The school board says Tanner joined the school in 2005 as a learning resource teacher and had aspirations of one day becoming a principal.

 “We would like to express our deepest sympathies to Dawn’s family, her friends and everyone connected to this tragic loss,” the school board wrote in the statement.

Flags at the school were flown at half-mast on Tuesday in Tanner’s honour.

Cody French, Tanner’s son, wrote on Facebook that his mother was “the strongest woman I have known.” 

“My mother was an extraordinary woman who had a positive impact on numerous individuals but none more than my brother and I,” he wrote in the post.

Jennifer Joseph, whose daughter was one Tanner’s students, told CTV Kitchener that Tanner always went out of her way to help. 

“She had my daughter's interests at heart,” she said. “From what I saw, she was a very good teacher.”

Tanner also worked part-time as a homework helper at the Six Nations Polytechnic Homework Support Centre in Brantford, Ont.

Micah John Messent, B.C. government employee
Micah Messent

Messent was a member of the Red River Metis Nation and the youngest of five siblings in a family from Courtenay, B.C.

The First Nations Leadership Council said that Messent graduated from Vancouver Island University and was planning to study law.

In the meantime, he was working for the B.C. government in Indigenous relations and spent his spare time sailing, according to the FNLC.

Monica Phung, who knew Messent, called him energetic, enthusiastic, smart and driven. “He is so accomplished,” she said.

"I was deeply saddened to learn of the death of BC Parks employee and recent Indigenous Youth Intern Micah Messent," B.C. Premier John Horgan said in a statement Monday. "Micah was committed to tackling the challenges he saw around him in the world, both in his work to protect the environment and to advance reconciliation."

A message posted Saturday to Messent’s Instagram account says that he was “stoked” to be heading to Kenya, where he would “have the chance to meet with other passionate youth and leaders from around the world and explore how we can tackle the biggest challenges that are facing our generation.”

“Im so grateful for this opportunity and want to thank all of the people in my life who have helped me get this far,” the post continues. “Wish me luck!”

Angela Rehhorn, staff member at Canadian Wildlife Federation

Rehhorn of Orillia, Ont. was on her way to the UN Environmental Assembly in Nairobi and to do volunteer work with the Canada Service Corps Program when she died in the crash, according to the Canadian Wildlife Federation (CWF).
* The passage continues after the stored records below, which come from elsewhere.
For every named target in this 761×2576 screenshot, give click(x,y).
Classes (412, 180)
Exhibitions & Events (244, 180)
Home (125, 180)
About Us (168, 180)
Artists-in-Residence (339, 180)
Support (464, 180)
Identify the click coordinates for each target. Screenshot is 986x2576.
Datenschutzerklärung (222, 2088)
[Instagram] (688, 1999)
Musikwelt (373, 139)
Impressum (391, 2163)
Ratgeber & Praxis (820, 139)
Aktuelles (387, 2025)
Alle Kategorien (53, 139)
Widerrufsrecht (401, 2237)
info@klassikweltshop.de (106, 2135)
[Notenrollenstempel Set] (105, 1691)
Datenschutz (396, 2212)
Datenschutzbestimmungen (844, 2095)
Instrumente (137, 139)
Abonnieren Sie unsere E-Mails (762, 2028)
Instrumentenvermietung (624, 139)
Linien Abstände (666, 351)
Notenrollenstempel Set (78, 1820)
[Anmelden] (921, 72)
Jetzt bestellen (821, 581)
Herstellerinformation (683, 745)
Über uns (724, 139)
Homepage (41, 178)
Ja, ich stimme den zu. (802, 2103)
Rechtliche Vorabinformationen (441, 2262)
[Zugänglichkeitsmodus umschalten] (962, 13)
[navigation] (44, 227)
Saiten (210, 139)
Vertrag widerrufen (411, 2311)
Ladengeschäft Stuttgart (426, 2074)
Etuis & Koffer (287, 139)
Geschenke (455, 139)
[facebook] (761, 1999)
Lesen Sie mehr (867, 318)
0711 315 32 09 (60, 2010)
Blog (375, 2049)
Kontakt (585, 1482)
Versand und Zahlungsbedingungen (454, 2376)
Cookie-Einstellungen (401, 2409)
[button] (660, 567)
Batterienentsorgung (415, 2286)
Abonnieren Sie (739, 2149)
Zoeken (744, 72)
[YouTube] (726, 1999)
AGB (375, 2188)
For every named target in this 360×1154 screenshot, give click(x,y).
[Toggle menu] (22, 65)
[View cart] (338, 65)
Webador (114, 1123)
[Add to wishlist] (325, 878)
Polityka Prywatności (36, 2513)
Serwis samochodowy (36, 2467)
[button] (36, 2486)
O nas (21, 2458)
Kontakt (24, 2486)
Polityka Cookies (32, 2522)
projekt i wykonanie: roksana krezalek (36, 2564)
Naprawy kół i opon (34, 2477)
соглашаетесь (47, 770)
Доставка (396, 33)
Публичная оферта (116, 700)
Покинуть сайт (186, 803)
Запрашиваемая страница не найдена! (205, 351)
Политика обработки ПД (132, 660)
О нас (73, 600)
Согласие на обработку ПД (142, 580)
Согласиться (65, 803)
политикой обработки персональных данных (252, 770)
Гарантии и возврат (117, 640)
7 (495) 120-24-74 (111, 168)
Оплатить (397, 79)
Rehhorn was a participant in the CFW’s Canadian Conservation Corps program.

The 24 year old attended Dalhousie University where she completed a Bachelor of Science degree and was working on a bat conservation project, according to the CWF.

“She was especially interested in the marine environment and looked forward to expanding her experience in this area,” the CWF said in written statement.

“Angela shared the excitement and optimism of volunteering and working to improve our world,” said CWF CEO Rick Bates. “Her life is an inspiration to us all.”

Pius Adesanmi, Nigerian-born professor at Carleton University, age 47

Pius Adesanmi

The renowned professor was on his way to a meeting of the African Union's Economic, Social and Cultural Council in Nairobi, according to John O. Oba, Nigeria's representative to the panel.

Adesanmi was the author of "Naija No Dey Carry Last," a collection of satirical essays and had given a TEDx talk back in 2015 entitled, “Africa is the forward that the world needs to face.”

He was a professor in Carleton University's department of English Language and Literature and director of the Ottawa university's Institute of African Studies, according to its website. He had been a professor there since 2006.

Students who gathered to remember Adesanmi on Monday described him as a friend, mentor and father figure.

“He demanded more from you and wanted you to find pleasure in academia,” one of his pupils, Kennedy Aliu, told CTV Ottawa.

Adesanmi left behind two children and a grieving wife.

Adesanmi was the winner of the inaugural Penguin Prize for African non-fiction writing in 2010.

Benoit-Antoine Bacon, Carleton’s president and vice-chancellor, described him not only as a “person of integrity, of wholeness, of warmth” but also a "global thinker," and a "towering figure in African and post-colonial scholarship."

He was also a former assistant professor of comparative literature at Pennsylvania State University. Adesanmi held degrees from Ilorin and Ibadan universities in Nigeria, and the University of British Columbia.

Amina Ibrahim Odowaa, 33, and her daughter Sofia Faisal Abdulkadir, 5

Amina Ibrahim Odowaa and daughter

The Edmonton woman was travelling with her daughter to Kenya to visit their relatives.

Odowaa’s brother, Mohamed Hassan Ali of Toronto, said she had lots of friends and described her as a “very nice person, very outgoing, very friendly.”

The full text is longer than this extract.